Consolidatie in vermogensbeheer ruimt middenpartijen uit de weg

01 april 2020 Banken.nl 4 min. leestijd

In de wereld van vermogensbeheerders is het momenteel kiezen uit twee opties: op overnamepad of specialiseren in niches. De laag daartussen is gestaag aan het verdwijnen. Dat gebeurt zowel op nationale als op internationale schaal. 

Vermogensbeheer, wealth management of asset management, het zijn stuk voor stuk termen die in elkaars verlengde liggen en dikwijls op hetzelfde neerkomen. Niet zelden ook nog met een chique dubbele naam. Wat ze met elkaar gemeen hebben is dat het merendeel van de consumenten nooit een vestiging van deze aanbieders van binnen zal zien, ze richten zich immers in de eerste plaats op mensen met veel vermogen. Hoewel ze gezamenlijk immense vermogens beheren lukt het niet elke private bank om het hoofd boven water te houden. Sterker, dat zijn er steeds minder. 

Recente voorbeelden

Alleen al in Nederland hebben de laatste jaren diverse fusies en overnames plaatsgevonden.
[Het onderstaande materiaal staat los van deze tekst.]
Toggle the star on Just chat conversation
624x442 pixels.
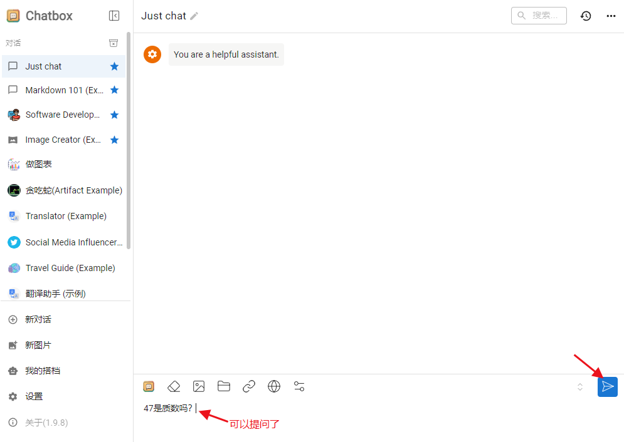[114, 66]
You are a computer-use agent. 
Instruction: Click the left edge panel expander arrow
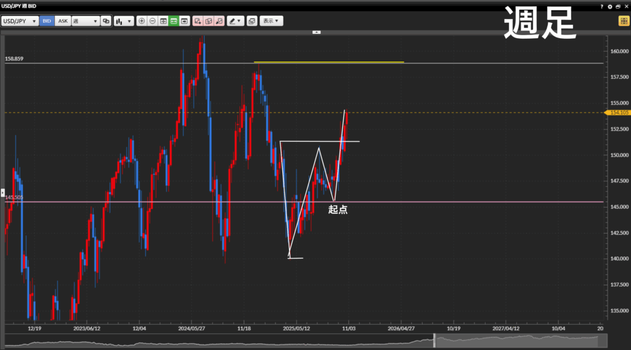click(2, 193)
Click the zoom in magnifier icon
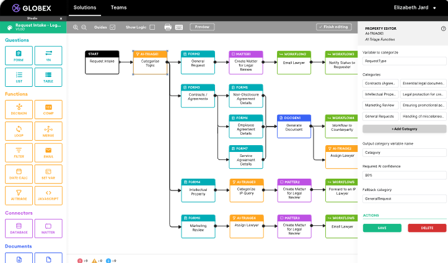448x263 pixels. pos(76,27)
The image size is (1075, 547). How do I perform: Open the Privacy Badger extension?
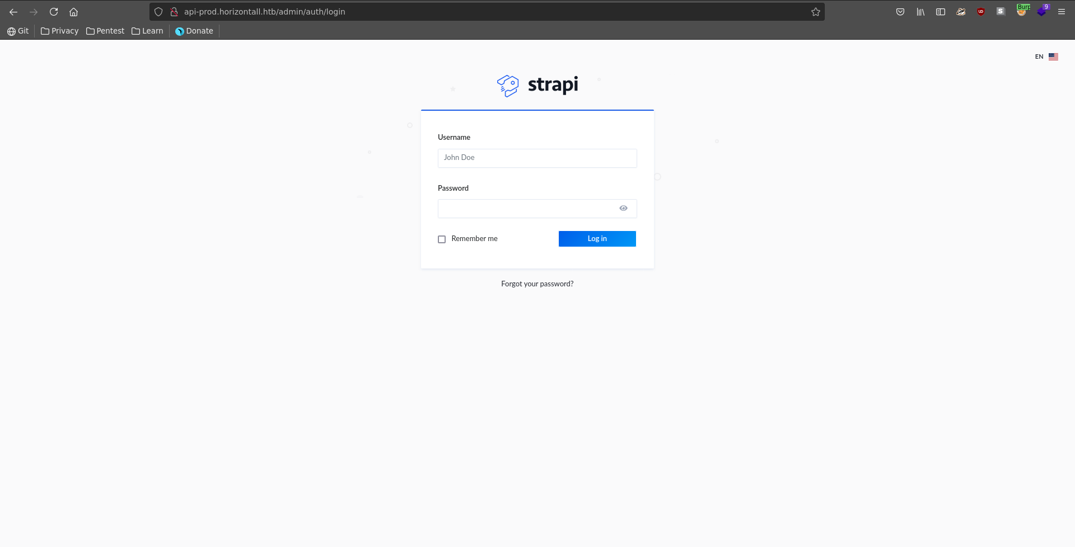(961, 12)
Begeleidende persberichten spreken vaak van een ‘ideale samenwerking tussen complementaire partners’ of iets in die trant. In de praktijk zijn ze wat betreft een fusie meestal tot elkaar veroordeeld of in het geval van een overname kan de overnameprooi het zelf niet meer bolwerken. 

Het blijkt lastig om nog organisch tot groei te komen. Enkele nationale voorbeelden zijn de samengang van historische namen als Theodoor Gilissen en Insinger de Beaufort tot InsingerGilissen, die gezamenlijk weer de Nederlandse activiteiten van het Zwitserse Lombard Odier overnamen. Van Lanschot nam Staalbankiers over en enige tijd later ook de Nederlandse wealth management-tak van UBS. Managers achten schaalvergroting en bijbehorende synergie-voordelen nodig om te kunnen overleven.    

De trend moge duidelijk zijn. Er zijn voor consumenten steeds minder private banks om uit te kiezen. Volgens het Britse vakblad ‘Wealth Management’ het gevolg van het verdwijnen van middelgrote spelers. Een ontwikkeling waarvan men zich hardop afvraagt of dat wenselijk is. “Er blijft geen middenpartij meer over. Wat straks resteert zijn de hele grote spelers of kleine boutiques, zonder iets daartussen”, citeert het blad David Keir, CEO van de Schotse fondsbeheerder Saracen. Voor boutiques schuilen risico’s in het wedden op slechts één of twee paarden. Als één van die paarden kreupel wordt heeft de ruiter een serieus probleem. Toch zit er ook een voordeel aan die beperkte focus, namelijk zeer persoonlijke en tijdsbestendige relaties. 

Niet altijd zaligmakend

Aan de andere kant van het spectrum zitten de grote jongens. Zij kunnen garen spinnen bij overnames. Soms omdat ze de beschikking krijgen over nieuwe diensten of producten of door het benutten van synergie-voordelen. Dat laatste betekent soms wel slecht nieuws voor bestaande medewerkers. Maar fusies en overnames zijn lang niet altijd zaligmakend. “Managers moeten laten zien dat de tarieven die zij hanteren gerechtvaardigd zijn. Fusies zullen helpen vanuit een kosten- en distributieperspectief, maar uiteindelijk komt het ook gewoon neer op de prestaties”, aldus Rob Murphy, directeur van beleggingsonderzoeker Edison Group. 

In het artikel van Wealth Management worden enkele voorbeelden genoemd van grote fusies die niet brachten wat vooraf waarschijnlijk gehoopt was, zoals die van Standard Life met Aberdeen en Henderson met Janus. Colin McLean, managing director van SVM Asset Management: “Bij Standard Life/Aberdeen heeft het niet geleid tot het stoppen van de uitstroom van belegd vermogen. De focus van een fusie moet altijd liggen op het verbeteren van de dienstverlening. De sleutel tot overleven voor asset managers is het ontwikkelen van de juiste processen en het behouden van talent om zodoende te voorzien in consistente dienstverlening.”